Carlo Ratti directs the MIT SENSEable City Lab, which explores the "real-time city" by studying the way sensors and electronics relate to the built environment.
An architect and engineer by training, Carlo Ratti practices in Italy and teaches at the Massachusetts Institute of Technology, where he directs the Senseable City Lab. He graduated from the Politecnico di Torino and the École Nationale des Ponts et Chaussées in Paris, and later earned his MPhil and PhD at the University of Cambridge, UK.
Ratti’s work deals with the built environment of cities – from street grids to plumbing and garbage systems – using new kinds of sensors and hand-held electronics that have transformed the way we can describe and understand cities. Other projects flip this equation – using data gathered from sensors to actually create dazzling new environments. The Copenhagen Wheel developed by MIT Senseable City Lab explores how any bicycle could be transformed into a network-connected e-bike by sampling changing a wheel hub. The project Trash Track uses electronic tracking to better understand and optimise flows of waste through cities. He has also opened a research centre in Singapore as part of an MIT-led initiative on the Future of Urban Mobility.
Ratti’s work has been seminal in the field of intelligent or smart cities. In an article published in Scientific American together with Anthony M. Townsend, however, Ratti contrasts the prevailing technocratic vision of smart cities – highlighting instead the “human face” of urban technologies and their potential in promoting bottom-up social empowerment.
Carlo holds several patents and has co-authored over 250 publications. As well as being a regular contributor to the architecture magazine Domus and the Italian newspaper Il Sole 24 Ore, he has written for the BBC, La Stampa, Scientific American and The New York Times. His work has been exhibited worldwide at venues such as the Venice Biennale, the Design Museum Barcelona, the Science Museum in London, GAFTA in San Francisco and The Museum of Modern Art in New York.

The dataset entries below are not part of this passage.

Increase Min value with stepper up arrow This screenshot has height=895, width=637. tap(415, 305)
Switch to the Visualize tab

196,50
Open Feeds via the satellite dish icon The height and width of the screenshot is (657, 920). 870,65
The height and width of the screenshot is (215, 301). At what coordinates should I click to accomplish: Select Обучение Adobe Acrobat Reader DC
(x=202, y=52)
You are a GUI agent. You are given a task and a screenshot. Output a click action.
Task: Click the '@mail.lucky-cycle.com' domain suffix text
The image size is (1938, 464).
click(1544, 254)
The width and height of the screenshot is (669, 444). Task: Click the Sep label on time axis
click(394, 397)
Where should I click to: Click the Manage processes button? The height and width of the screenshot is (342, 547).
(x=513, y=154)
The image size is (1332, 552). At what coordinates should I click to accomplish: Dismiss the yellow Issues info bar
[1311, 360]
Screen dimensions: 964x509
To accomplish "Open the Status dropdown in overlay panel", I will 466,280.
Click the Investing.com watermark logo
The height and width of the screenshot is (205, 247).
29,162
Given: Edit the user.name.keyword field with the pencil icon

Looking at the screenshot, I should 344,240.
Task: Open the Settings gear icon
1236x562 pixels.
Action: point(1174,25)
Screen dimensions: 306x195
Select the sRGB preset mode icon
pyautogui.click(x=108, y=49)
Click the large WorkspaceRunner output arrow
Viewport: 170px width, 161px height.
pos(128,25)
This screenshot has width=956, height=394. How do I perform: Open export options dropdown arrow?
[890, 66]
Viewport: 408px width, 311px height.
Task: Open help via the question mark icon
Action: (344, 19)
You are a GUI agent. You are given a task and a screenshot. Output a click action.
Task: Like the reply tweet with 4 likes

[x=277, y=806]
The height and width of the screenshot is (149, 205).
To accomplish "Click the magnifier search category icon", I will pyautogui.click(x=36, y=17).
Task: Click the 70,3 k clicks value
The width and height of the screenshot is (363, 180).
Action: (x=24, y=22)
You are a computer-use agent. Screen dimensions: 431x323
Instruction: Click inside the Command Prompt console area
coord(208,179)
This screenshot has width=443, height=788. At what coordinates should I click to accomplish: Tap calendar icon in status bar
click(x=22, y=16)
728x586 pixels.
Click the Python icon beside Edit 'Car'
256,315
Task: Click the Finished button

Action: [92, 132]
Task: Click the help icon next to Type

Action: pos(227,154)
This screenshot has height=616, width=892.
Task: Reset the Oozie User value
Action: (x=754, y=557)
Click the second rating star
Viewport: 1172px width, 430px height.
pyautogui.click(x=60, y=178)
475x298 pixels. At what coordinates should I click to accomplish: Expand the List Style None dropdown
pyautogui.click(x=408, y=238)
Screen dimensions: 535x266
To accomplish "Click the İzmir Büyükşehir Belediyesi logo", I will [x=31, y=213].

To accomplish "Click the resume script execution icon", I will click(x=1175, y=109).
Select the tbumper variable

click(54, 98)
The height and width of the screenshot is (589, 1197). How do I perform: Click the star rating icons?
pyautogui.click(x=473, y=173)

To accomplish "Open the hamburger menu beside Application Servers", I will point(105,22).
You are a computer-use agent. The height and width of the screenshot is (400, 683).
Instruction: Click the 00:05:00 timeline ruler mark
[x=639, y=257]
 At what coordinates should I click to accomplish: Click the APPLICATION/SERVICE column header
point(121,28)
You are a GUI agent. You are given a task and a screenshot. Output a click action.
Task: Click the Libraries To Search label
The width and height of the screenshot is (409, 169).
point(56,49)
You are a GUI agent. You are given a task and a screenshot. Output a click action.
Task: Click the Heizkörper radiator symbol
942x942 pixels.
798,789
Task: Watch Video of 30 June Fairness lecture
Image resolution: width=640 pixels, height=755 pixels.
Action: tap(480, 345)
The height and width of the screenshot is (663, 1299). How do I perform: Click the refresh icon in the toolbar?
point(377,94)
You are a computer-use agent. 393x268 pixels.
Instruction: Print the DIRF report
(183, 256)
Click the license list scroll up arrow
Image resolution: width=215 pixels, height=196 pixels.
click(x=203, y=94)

Carlo Ratti has been featured in Esquire Magazine’s ‘2008 Best & Brightest’ list and in Thames & Hudson’s selection of ‘60 innovators’ shaping our creative future. In 2010 Blueprint Magazine included him as one of the ‘25 People Who Will Change the World of Design’, Forbes listed him as one of the ‘Names You Need To Know’ in 2011 and Fast Company named him as one of the ’50 Most Influential Designers in America’..
Carlo Ratti has been a presenter at TED 2011, program director at the Strelka Institute for Media, Architecture and Design in Moscow, curator of the 2012 BMW Guggenheim Pavilion in Berlin, and was named Inaugural Innovator in Residence by the Queensland Government. The Italian Minister of Culture also named Carlo as a member of the Italian Design Council – an advisory board to the Italian Government that includes 25 leaders of design in Italy.
He is currently serving as a member of the World Economic Forum Global Agenda Council for Urban Management.